Extract each line of the material that follows exactly and omit its pictures.

[Opening Record set section]

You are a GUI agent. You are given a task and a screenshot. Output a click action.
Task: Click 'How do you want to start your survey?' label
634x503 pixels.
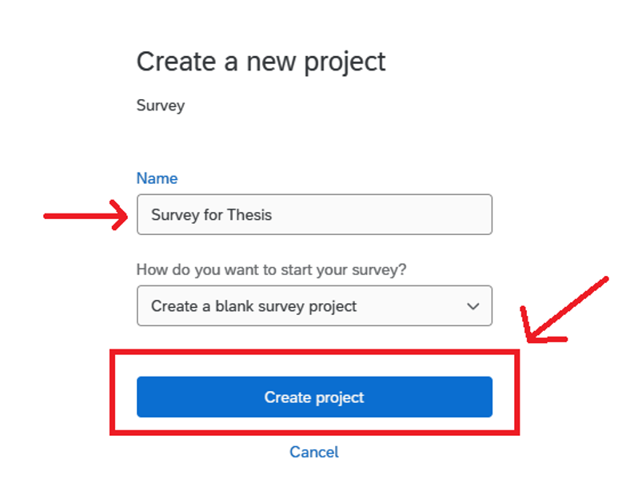tap(271, 269)
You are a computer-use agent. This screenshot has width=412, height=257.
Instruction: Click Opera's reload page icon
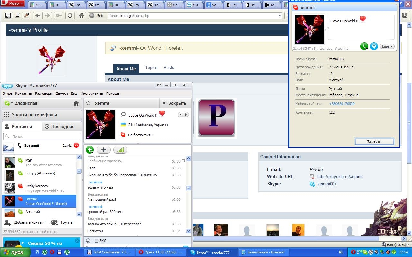pyautogui.click(x=69, y=16)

[Closing Record set section]

# Exercise solution:
You are a GUI agent. You are given a task and a screenshot. Output a click action.
Task: Click 'How do you want to start your survey?' label
634x503 pixels.
tap(271, 269)
You are a computer-use agent. This screenshot has width=412, height=257.
Instruction: Click Opera's reload page icon
pyautogui.click(x=69, y=16)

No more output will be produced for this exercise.